▸ Listed records:
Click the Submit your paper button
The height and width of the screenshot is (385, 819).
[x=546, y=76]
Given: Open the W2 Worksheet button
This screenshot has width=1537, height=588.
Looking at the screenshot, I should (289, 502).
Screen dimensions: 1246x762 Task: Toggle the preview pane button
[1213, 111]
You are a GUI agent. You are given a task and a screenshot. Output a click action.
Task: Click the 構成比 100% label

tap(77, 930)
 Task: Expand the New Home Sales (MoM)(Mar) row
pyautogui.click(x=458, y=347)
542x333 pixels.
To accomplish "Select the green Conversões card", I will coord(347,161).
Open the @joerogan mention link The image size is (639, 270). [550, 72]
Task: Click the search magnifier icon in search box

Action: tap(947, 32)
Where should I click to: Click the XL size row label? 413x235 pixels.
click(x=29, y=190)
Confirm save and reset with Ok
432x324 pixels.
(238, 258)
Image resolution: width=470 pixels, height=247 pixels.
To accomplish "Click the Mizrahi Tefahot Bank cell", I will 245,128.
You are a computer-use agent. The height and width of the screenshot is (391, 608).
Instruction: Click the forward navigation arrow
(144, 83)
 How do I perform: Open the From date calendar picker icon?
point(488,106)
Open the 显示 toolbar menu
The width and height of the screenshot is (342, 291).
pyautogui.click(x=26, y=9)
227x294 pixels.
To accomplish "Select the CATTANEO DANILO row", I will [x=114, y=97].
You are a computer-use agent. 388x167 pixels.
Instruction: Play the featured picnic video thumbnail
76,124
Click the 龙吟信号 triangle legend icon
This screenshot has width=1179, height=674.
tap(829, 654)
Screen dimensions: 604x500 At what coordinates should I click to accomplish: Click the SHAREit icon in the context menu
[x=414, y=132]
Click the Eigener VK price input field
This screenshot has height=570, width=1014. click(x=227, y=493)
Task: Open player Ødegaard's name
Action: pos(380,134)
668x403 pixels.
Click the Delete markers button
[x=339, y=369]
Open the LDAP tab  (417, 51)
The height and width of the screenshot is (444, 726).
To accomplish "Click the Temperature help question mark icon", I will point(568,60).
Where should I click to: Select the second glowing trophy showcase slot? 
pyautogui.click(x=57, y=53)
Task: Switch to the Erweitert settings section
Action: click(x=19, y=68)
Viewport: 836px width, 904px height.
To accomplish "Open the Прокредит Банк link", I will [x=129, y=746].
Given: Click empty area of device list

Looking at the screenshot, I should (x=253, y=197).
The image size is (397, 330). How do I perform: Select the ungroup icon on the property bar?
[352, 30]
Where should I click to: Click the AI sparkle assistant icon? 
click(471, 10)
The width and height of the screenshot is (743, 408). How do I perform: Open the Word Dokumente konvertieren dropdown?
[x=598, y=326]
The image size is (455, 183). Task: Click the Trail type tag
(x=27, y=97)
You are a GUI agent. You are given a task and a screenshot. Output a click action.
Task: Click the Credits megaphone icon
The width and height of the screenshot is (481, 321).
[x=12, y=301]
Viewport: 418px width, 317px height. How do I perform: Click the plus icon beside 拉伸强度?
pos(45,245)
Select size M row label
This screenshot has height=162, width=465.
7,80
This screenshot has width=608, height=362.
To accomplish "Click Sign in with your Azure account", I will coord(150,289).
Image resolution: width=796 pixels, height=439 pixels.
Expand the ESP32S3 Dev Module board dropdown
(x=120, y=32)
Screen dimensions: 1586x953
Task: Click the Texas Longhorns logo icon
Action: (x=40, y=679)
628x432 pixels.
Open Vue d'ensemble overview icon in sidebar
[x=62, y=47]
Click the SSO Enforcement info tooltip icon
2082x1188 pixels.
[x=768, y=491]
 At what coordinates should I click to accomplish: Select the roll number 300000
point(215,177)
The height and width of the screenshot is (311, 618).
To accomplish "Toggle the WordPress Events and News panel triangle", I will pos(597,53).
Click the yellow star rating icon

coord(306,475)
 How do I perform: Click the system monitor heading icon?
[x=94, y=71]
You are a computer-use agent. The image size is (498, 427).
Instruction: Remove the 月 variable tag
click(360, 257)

▸ Exercise aim: Each line above that includes "with" should be shown.

▸ Output:
Confirm save and reset with Ok
To accomplish "Click Sign in with your Azure account", I will coord(150,289).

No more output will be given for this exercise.